[Records from a dataset]

****************************************

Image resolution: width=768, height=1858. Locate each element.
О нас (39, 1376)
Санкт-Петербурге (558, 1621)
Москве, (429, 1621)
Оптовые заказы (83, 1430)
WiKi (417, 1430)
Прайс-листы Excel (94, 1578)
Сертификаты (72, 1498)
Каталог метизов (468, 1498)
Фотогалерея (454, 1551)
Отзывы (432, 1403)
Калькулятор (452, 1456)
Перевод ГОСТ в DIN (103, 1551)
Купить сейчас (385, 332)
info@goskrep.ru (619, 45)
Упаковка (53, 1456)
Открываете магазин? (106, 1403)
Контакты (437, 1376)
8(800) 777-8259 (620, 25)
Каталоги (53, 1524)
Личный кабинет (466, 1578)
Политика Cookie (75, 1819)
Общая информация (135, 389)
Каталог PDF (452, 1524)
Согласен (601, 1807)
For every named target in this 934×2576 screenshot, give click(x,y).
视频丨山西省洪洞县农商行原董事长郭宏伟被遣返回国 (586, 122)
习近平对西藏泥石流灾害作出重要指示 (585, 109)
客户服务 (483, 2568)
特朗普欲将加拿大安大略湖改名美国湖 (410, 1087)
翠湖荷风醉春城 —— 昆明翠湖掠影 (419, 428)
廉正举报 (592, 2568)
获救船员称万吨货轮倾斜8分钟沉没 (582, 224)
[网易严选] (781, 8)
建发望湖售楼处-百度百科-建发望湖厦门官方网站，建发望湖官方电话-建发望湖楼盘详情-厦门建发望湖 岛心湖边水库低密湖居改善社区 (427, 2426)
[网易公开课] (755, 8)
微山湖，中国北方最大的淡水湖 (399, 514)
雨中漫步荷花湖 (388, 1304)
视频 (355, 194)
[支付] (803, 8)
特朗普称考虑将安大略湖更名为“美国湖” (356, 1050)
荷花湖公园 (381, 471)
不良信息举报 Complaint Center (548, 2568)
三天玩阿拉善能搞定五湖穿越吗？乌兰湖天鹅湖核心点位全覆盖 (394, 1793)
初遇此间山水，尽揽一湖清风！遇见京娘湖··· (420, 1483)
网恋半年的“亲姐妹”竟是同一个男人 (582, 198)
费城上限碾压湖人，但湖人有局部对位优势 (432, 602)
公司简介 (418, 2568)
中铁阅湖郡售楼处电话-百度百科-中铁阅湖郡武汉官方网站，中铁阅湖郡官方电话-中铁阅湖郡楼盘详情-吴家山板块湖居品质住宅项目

****************************************

The required answer is each line of the data in which the word "百度百科" appears.

建发望湖售楼处-百度百科-建发望湖厦门官方网站，建发望湖官方电话-建发望湖楼盘详情-厦门建发望湖 岛心湖边水库低密湖居改善社区 (427, 2426)
中铁阅湖郡售楼处电话-百度百科-中铁阅湖郡武汉官方网站，中铁阅湖郡官方电话-中铁阅湖郡楼盘详情-吴家山板块湖居品质住宅项目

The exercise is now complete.